Amigos, ontem teve festa no inferno. O diabo deve ter ido pessoalmente, com uma comitiva de frente formada por Hitler, Stalim, Calígula e Nero, dar as boas vindas a Augusto Pinochet. Devem ter ficado felicíssimos com a chegada do colega.
A Bíblia fala de pelo um rei do povo de Israel, poderoso, déspota e implacável, pelo qual ninguém chorou quando morreu. Não deixou de si saudades. Seu nome era Jeorão (I Cr 21:20). Outros vieram na mesma categoria e agora mais um desses canalhas engrossa a lista.
Pinochet conseguiu personificar toda a imundície das ditaduras latino-americanas, todas elas abertamente apoiadas pelos Estados Unidos na época da Guerra Fria. Poder-se-ia discutir se pior teria sido se as tendências socialistas (ou comunistas, em alguns casos) em curso nos anos 60 e 70 e que tomaram de assalto, por exemplo, a ilha de Cuba, teriam sido ainda mais nefastas do que as maldades, corrupção e violências dos milicos marionetes dos interesses internacionais. Não sou capaz de dizer o que seria pior. É o mesmo que perguntar se é melhor andar de bicicleta com o pneu da frente ou com o pneu de trás furado.
O que de concreto a história pode testemunhar é que facínoras como este que ora apodrece desencadearam ondas incontidas de violações a direitos básicos do cidadão de suas pátrias. Lutaram contra um inimigo que eles mesmos criaram, enriqueceram-se nababescamente às custas do seu próprio povo e, invariavelmente, ficaram impunes. Seus crimes prescreveram ou foram engavetados. Deixaram apenas uma lição para a humanidade: é preciso criar mecanismos para impedir que gente desse tipo chegue ao poder.
Não comemoro, como alguns chilenos, a morte de Augusto Pinochet. Se Deus não tem prazer na morte do ímpio, também eu não posso ter. Mas não posso deixar de pensar no que significa partir para a eternidade deixando atrás de si um rastro de destruição, miséria e morte. Não posso deixar de pensar no profundo significado da palavra “legado”.
Legado é o que deixamos para as próximas gerações.
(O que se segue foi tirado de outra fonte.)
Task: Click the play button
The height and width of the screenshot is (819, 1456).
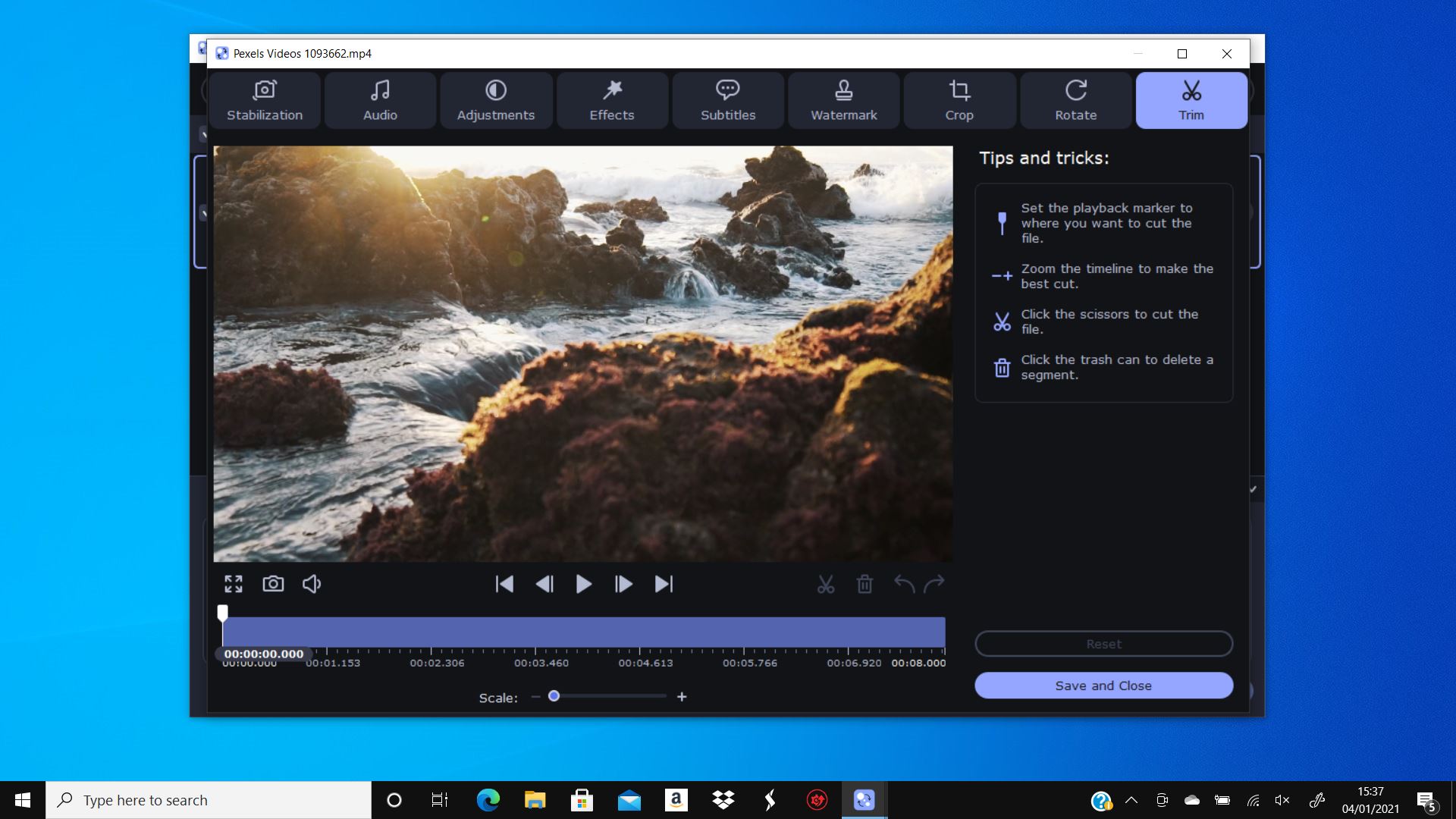Action: coord(583,584)
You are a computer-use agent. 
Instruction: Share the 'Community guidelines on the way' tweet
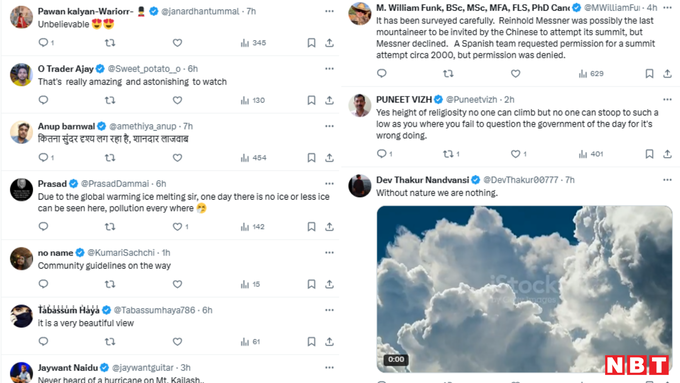[329, 284]
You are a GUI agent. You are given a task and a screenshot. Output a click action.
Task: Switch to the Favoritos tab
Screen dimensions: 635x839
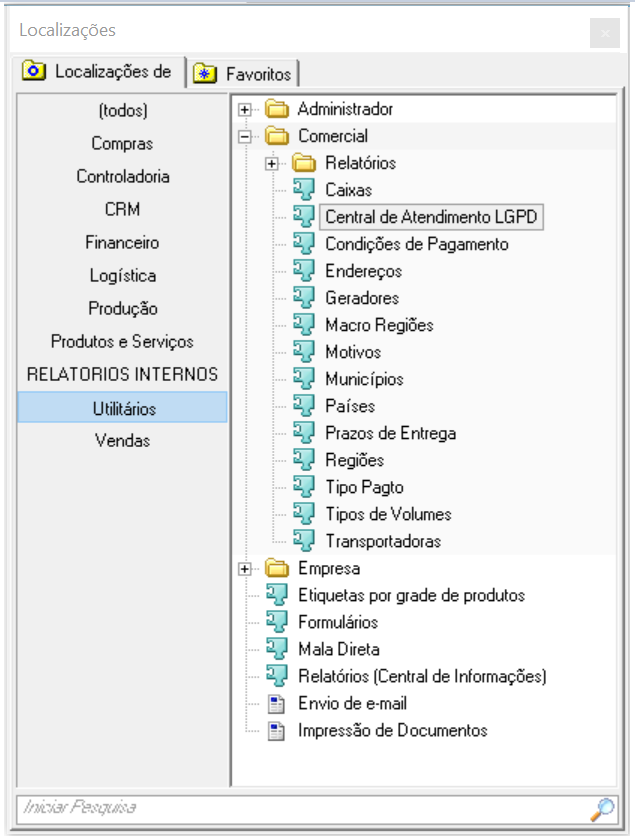point(246,74)
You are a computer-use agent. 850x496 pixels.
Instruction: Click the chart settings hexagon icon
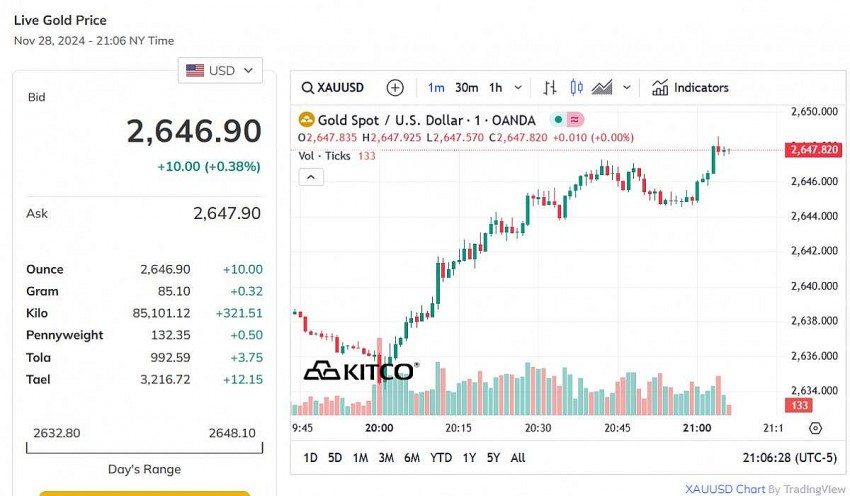[815, 428]
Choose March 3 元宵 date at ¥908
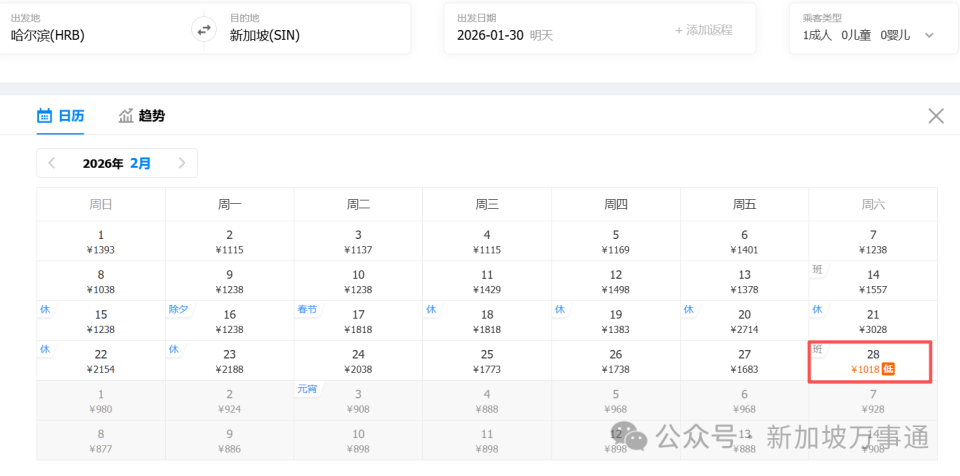This screenshot has height=476, width=960. click(358, 400)
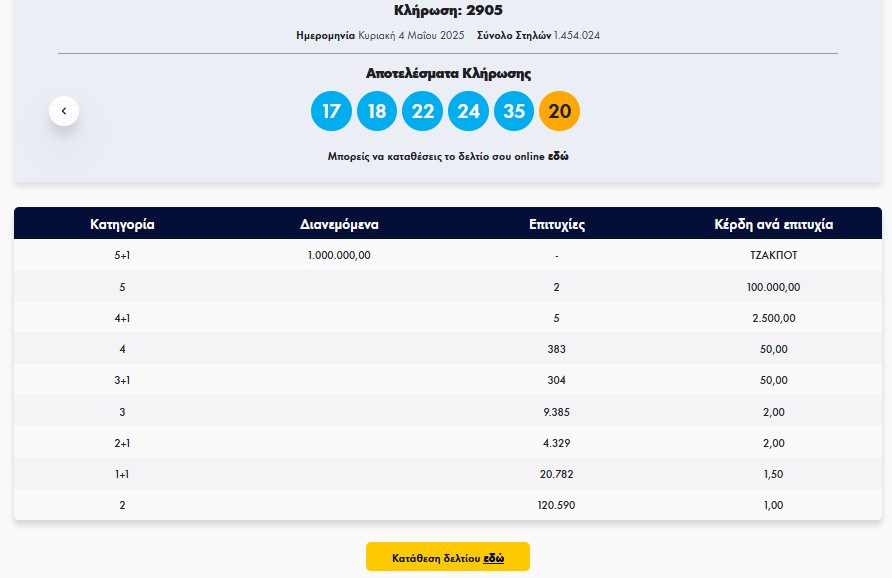Click the 'Επιτυχίες' column header
This screenshot has width=892, height=578.
point(556,224)
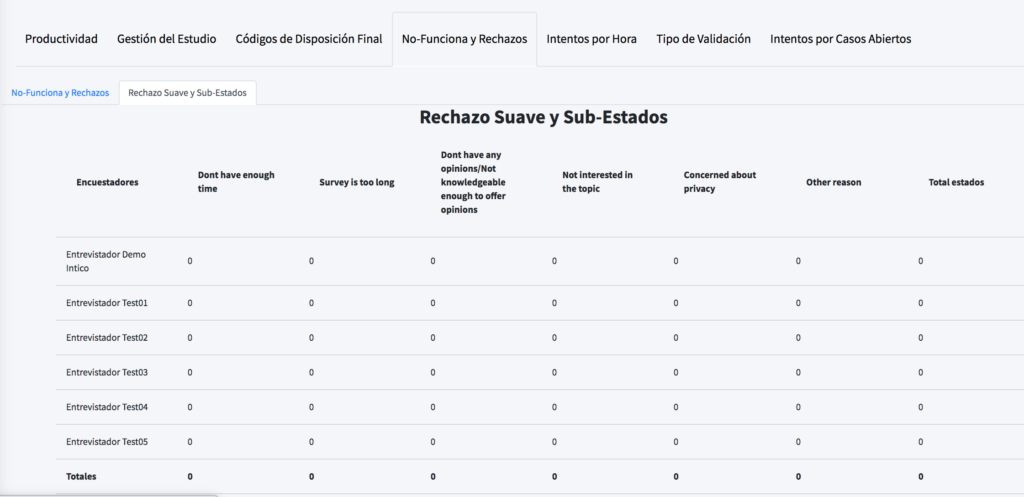This screenshot has width=1024, height=497.
Task: Select the Entrevistador Test03 row
Action: click(x=539, y=372)
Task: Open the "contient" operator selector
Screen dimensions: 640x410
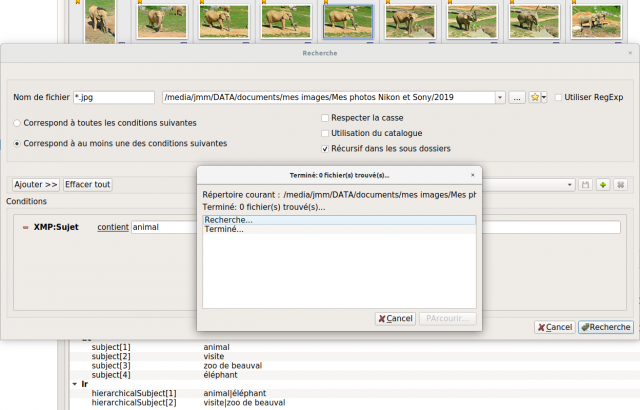Action: click(113, 227)
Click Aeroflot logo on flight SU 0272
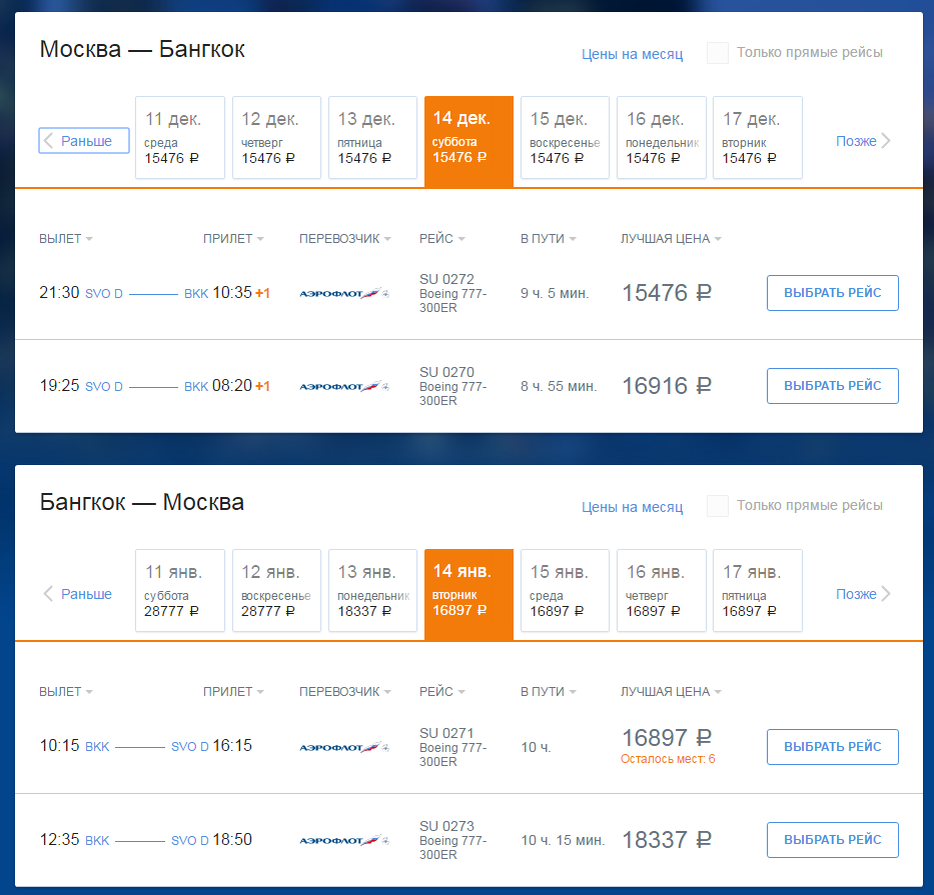 [x=344, y=293]
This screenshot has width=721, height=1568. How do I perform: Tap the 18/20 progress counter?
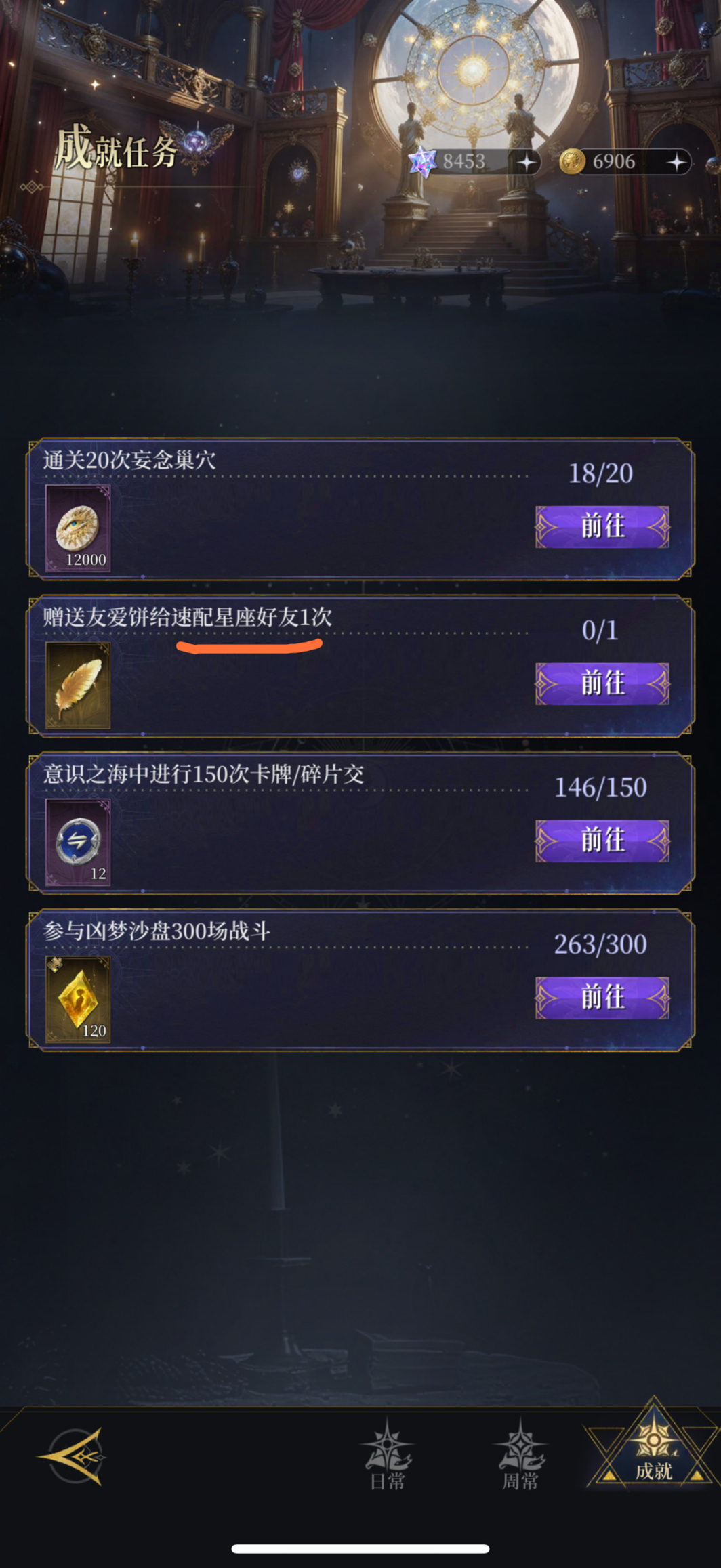click(x=600, y=473)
É a nossa marca na história. É a nossa influência. É aquilo que gravamos na pedra da vida. É o nosso risquinho na árvore da existência humana. De certa maneira, todos nós ao chegarmos ao mundo, recebemos um legado dos que nos precederam. Nosso papel na vida é, fundamentalmente, processar esta herança, cuidar dela, investir, trabalhar de tal maneira que quando partimos daqui, possamos entregá-la, revista e atualizada, ao que virão a seguir: filhos, netos, amigos, irmãos, compatriotas, colegas de trabalho, alunos, clientes, funcionários.
Pode ser que nem todo mundo chore no seu enterro. Talvez alguns até faltem porque foram fazer um churrasquinho comemorativo. Não é simplesmente uma questão de opinião popular. Não é apenas o que as pessoas pensam sobre você. É, muito mais do que isso, uma questão do que você efetivamente deixou para elas. Se você foi bênção ou maldição. Se você ajudou a construir ou ajudou a derrubar o que os outros tentavam construir. Se você chegou para ajuntar ou para espalhar. Se sobre o alicerce que estava sendo erguido você levantou as paredes ou cobriu de entulho. Isto é um legado.
É pouco provável que sua morte seja anunciada nos jornais do mundo inteiro. Ninguém vai ser entrevistado ao vivo na CNN para “repercutir o seu desaparecimento”. Mesmo assim, cabe a você cumprir, como Davi, “o propósito de Deus para a sua geração” (At 13:36).
Para que pelo menos alguém neste mundo sinta sua falta.